» **Directions for this task**
Find each line below where the word "handle" occurs, and copy it.

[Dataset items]
------------

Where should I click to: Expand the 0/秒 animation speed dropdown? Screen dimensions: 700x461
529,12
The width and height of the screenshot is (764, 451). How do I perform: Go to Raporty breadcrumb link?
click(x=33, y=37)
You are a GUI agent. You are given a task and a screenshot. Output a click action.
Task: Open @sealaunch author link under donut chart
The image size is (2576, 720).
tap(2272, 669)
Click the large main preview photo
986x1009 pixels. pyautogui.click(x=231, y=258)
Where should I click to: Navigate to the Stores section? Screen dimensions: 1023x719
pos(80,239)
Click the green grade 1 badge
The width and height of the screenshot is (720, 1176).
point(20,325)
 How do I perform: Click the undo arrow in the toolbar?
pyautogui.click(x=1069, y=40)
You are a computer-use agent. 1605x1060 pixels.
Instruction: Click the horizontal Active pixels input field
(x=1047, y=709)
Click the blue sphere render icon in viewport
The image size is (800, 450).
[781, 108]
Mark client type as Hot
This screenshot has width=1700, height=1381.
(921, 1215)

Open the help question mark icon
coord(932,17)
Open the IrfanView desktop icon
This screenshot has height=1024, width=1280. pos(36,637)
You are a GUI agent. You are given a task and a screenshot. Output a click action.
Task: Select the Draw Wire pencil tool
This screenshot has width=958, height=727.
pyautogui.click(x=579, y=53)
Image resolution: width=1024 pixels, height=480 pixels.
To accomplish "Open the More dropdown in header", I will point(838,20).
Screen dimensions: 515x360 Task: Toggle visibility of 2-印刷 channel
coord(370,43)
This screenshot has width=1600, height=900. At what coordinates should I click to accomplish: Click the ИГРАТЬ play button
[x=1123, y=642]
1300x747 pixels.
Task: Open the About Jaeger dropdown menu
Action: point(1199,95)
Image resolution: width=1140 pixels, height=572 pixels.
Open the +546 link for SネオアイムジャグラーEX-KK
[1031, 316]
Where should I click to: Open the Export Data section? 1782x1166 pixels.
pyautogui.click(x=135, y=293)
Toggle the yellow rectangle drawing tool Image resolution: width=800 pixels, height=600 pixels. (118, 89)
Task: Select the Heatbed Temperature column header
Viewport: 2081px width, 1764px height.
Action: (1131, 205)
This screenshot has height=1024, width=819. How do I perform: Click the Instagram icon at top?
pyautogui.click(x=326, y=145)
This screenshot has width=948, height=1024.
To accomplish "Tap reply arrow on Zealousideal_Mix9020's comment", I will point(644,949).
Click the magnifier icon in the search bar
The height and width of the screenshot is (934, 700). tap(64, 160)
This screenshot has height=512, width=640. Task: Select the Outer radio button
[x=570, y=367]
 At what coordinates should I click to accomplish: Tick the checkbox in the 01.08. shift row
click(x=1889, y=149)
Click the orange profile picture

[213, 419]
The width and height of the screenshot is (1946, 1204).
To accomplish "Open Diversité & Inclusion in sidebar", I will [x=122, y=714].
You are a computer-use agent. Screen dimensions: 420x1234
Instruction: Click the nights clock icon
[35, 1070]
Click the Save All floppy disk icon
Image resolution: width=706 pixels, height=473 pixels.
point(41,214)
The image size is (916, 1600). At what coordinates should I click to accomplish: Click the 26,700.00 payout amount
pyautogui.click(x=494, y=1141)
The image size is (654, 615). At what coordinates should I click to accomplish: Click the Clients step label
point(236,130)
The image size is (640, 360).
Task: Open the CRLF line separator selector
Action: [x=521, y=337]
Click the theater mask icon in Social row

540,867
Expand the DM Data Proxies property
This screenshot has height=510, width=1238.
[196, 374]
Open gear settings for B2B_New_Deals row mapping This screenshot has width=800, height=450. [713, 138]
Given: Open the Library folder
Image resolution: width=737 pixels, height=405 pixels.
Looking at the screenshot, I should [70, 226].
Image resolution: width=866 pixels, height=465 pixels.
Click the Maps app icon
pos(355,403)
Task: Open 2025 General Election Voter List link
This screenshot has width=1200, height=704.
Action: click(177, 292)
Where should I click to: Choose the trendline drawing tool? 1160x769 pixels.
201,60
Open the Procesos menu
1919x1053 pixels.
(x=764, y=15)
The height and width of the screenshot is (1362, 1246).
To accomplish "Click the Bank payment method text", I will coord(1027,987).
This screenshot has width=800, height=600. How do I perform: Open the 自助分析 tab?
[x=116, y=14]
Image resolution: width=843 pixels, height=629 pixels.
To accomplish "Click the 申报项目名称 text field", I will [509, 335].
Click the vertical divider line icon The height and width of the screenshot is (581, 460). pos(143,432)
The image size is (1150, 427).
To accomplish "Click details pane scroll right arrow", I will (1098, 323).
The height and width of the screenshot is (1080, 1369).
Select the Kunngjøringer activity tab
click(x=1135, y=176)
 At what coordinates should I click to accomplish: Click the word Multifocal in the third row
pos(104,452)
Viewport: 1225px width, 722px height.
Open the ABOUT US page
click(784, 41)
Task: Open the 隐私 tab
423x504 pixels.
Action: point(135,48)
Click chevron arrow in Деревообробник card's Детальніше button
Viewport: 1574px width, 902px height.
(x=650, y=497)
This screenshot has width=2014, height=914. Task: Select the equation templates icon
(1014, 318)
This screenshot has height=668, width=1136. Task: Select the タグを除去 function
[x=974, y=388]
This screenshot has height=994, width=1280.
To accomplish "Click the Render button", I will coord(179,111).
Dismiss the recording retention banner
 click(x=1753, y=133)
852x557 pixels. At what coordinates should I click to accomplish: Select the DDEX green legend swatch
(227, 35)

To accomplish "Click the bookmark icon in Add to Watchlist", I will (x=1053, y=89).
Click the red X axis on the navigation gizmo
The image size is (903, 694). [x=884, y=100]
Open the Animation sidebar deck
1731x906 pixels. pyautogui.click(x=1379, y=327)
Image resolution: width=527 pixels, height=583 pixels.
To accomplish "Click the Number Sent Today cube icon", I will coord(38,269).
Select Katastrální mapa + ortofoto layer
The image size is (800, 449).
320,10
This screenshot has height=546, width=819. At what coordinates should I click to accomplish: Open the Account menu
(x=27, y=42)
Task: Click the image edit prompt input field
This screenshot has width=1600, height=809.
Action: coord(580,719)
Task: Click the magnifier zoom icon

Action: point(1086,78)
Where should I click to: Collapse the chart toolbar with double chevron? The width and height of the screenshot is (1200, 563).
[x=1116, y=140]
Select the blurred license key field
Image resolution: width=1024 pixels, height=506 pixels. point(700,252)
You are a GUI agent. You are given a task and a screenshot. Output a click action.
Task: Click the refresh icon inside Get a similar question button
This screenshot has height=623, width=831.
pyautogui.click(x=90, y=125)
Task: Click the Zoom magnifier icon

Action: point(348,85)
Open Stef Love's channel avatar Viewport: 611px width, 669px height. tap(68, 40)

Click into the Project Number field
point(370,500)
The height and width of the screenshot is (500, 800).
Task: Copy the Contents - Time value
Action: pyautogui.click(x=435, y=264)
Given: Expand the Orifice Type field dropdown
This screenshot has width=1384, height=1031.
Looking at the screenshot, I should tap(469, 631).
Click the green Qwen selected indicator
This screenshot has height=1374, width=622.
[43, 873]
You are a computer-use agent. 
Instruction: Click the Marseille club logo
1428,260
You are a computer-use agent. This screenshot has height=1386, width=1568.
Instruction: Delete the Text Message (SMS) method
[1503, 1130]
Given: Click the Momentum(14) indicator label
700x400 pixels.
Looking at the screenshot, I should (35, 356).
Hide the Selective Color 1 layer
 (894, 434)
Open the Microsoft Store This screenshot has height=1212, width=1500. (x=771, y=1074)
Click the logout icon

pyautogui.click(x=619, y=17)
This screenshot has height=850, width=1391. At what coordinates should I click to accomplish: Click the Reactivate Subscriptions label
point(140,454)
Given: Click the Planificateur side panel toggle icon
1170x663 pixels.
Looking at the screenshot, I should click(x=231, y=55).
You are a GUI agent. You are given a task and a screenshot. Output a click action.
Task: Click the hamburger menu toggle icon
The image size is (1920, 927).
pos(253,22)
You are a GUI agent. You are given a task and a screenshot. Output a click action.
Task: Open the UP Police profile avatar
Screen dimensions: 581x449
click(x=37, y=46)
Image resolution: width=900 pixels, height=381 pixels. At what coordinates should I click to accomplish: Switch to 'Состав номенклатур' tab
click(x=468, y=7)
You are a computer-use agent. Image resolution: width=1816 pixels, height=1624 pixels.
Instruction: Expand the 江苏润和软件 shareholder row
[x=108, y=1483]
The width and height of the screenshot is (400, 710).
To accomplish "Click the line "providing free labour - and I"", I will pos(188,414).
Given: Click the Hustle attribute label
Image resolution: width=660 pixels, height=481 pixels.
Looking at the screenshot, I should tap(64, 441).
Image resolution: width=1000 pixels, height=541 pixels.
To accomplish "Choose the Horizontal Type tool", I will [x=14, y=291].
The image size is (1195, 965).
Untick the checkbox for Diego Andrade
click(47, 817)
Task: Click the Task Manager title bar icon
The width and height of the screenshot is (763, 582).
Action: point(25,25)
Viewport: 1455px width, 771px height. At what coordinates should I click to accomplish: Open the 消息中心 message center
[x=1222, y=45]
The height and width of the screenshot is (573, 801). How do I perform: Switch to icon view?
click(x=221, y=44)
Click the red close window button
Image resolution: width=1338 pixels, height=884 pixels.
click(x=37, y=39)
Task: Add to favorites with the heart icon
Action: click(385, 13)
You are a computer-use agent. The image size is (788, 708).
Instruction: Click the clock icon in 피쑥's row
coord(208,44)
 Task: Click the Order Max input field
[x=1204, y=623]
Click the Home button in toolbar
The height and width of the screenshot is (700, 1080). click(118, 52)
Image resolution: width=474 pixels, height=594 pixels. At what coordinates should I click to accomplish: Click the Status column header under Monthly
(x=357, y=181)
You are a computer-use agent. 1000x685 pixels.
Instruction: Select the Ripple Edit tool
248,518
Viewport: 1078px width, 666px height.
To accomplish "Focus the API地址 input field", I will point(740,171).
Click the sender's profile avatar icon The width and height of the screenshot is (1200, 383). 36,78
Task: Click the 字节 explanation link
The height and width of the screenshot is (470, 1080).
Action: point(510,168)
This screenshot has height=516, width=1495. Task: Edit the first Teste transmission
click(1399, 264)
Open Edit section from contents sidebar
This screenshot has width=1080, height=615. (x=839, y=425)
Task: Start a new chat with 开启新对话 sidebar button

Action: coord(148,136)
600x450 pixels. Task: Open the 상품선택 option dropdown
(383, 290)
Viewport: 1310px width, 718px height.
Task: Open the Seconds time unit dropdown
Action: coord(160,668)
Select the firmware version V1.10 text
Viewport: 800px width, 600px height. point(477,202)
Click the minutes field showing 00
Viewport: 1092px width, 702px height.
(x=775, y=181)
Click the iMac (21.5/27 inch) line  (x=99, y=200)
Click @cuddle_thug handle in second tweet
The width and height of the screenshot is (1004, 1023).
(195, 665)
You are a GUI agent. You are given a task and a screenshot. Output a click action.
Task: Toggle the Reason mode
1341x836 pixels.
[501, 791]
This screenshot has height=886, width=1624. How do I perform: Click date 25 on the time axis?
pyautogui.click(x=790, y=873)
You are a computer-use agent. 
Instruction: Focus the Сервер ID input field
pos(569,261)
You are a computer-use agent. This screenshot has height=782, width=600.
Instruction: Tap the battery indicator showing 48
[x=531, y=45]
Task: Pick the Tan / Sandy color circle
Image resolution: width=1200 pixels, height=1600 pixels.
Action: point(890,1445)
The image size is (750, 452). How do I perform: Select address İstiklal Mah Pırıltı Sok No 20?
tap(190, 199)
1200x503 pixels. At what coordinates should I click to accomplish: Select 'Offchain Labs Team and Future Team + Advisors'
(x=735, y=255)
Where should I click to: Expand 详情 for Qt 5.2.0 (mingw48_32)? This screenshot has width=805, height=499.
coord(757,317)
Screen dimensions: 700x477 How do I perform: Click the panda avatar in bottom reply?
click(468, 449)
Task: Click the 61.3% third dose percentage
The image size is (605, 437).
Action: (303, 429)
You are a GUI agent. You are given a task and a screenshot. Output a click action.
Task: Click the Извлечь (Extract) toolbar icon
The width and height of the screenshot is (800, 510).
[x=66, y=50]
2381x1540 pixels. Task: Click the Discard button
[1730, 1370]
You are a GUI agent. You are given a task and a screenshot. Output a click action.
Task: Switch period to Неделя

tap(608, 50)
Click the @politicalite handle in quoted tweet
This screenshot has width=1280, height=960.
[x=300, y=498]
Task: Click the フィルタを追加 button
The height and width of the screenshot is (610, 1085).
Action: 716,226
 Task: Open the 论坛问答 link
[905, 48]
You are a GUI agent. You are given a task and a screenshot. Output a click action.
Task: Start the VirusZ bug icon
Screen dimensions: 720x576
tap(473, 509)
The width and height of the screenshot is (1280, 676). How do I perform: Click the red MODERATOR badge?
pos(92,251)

------------

» **Written response**
Click @cuddle_thug handle in second tweet
Click the @politicalite handle in quoted tweet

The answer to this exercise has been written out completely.